Records from a collection:
BEGIN

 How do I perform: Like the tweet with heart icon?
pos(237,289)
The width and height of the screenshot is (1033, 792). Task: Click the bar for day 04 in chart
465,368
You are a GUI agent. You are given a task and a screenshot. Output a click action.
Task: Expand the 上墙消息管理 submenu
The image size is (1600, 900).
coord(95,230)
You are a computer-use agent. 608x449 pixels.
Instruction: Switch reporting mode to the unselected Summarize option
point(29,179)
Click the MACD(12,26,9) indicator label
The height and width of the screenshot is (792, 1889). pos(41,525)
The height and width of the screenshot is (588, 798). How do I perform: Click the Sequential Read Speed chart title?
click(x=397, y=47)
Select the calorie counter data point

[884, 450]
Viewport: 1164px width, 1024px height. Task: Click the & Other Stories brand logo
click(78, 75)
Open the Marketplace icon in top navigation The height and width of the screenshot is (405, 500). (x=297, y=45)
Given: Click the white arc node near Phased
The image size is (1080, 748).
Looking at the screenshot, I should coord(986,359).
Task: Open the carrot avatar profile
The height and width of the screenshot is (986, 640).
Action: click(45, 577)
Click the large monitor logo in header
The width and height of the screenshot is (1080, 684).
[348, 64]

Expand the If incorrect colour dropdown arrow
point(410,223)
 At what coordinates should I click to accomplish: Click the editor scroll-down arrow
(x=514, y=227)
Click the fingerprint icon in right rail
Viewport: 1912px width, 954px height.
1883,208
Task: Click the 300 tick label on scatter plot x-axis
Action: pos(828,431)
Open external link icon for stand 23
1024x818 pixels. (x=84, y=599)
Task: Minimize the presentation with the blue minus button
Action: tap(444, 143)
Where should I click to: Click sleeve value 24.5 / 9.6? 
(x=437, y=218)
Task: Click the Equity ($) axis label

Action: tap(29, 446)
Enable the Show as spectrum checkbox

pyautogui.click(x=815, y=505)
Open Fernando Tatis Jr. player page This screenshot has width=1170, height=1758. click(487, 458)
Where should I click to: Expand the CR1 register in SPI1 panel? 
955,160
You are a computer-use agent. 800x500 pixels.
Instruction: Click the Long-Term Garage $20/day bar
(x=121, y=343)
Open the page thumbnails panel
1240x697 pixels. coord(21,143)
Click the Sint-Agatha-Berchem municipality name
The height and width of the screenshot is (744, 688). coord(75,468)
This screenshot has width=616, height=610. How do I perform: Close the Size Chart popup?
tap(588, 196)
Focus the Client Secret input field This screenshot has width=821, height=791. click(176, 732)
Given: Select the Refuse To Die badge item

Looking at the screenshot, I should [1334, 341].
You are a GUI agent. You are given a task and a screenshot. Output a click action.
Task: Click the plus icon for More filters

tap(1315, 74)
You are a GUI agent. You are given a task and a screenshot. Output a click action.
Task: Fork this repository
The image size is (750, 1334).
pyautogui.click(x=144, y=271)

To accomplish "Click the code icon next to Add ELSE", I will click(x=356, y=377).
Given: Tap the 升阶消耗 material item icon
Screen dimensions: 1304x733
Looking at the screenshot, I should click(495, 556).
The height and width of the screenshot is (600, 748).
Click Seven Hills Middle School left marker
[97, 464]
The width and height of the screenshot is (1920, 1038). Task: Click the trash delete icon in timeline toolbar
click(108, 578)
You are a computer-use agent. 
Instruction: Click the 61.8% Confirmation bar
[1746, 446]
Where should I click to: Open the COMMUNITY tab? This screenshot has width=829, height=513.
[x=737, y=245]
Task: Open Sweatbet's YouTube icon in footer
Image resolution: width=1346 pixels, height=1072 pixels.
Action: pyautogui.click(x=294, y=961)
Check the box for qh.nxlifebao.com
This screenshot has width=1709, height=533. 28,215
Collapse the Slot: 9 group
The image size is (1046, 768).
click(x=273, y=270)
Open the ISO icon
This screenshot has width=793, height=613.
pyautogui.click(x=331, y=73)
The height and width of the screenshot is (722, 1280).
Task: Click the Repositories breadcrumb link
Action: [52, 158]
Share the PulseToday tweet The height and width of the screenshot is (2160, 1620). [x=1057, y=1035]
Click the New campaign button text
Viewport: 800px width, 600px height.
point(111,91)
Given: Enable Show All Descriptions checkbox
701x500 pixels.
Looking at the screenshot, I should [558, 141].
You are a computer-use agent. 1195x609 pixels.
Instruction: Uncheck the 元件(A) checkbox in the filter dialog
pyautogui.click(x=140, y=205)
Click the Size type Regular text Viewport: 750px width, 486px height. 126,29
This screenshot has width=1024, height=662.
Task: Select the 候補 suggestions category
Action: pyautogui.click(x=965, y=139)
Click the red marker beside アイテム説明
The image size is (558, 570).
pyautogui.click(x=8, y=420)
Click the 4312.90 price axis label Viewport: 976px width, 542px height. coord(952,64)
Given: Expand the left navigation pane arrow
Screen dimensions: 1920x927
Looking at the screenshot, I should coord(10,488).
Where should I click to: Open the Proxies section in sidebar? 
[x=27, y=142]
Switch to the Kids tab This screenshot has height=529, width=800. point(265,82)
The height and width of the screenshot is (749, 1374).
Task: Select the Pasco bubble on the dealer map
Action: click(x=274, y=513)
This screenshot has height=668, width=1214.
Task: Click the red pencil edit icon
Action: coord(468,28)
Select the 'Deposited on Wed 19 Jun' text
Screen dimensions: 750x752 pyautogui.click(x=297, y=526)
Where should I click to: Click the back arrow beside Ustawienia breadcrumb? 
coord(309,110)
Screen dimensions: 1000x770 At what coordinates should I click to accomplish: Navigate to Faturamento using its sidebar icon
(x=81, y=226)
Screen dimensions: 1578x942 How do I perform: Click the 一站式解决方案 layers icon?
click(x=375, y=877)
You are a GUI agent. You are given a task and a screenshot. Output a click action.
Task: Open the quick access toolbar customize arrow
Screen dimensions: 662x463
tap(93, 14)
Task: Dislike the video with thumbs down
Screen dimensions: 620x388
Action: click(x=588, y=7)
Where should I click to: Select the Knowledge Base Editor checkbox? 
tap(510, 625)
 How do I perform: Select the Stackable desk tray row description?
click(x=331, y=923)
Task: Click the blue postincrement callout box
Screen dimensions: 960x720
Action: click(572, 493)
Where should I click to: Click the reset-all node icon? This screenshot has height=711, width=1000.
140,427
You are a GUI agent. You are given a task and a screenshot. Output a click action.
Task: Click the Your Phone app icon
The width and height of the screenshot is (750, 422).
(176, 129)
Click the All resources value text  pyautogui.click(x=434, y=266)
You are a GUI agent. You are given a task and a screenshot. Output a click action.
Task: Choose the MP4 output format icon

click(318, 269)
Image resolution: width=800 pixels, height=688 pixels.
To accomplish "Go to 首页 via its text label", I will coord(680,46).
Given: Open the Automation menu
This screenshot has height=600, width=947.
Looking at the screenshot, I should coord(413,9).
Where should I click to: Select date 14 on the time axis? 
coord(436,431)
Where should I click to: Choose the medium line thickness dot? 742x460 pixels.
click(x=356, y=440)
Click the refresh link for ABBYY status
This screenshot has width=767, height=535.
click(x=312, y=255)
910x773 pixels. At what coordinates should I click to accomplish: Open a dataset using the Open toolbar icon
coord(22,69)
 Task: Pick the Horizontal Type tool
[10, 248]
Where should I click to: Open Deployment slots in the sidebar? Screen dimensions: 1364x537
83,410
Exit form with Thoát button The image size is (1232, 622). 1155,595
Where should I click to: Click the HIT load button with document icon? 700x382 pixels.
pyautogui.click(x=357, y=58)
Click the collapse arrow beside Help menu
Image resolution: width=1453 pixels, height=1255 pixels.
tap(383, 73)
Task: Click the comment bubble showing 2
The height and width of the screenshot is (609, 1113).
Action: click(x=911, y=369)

END

- **Task details**:
Taking the entries above, write out exactly the lines starting with the line containing "Open Fernando Tatis" and going on through the line containing "Task: Fork this repository", both included, and nothing else.

- **Result for this exercise**:
Open Fernando Tatis Jr. player page This screenshot has width=1170, height=1758. click(487, 458)
Where should I click to: Expand the CR1 register in SPI1 panel? 
955,160
You are a computer-use agent. 800x500 pixels.
Instruction: Click the Long-Term Garage $20/day bar
(x=121, y=343)
Open the page thumbnails panel
1240x697 pixels. coord(21,143)
Click the Sint-Agatha-Berchem municipality name
The height and width of the screenshot is (744, 688). coord(75,468)
This screenshot has width=616, height=610. How do I perform: Close the Size Chart popup?
tap(588, 196)
Focus the Client Secret input field This screenshot has width=821, height=791. click(176, 732)
Given: Select the Refuse To Die badge item

Looking at the screenshot, I should [1334, 341].
You are a GUI agent. You are given a task and a screenshot. Output a click action.
Task: Click the plus icon for More filters

tap(1315, 74)
You are a GUI agent. You are given a task and a screenshot. Output a click action.
Task: Fork this repository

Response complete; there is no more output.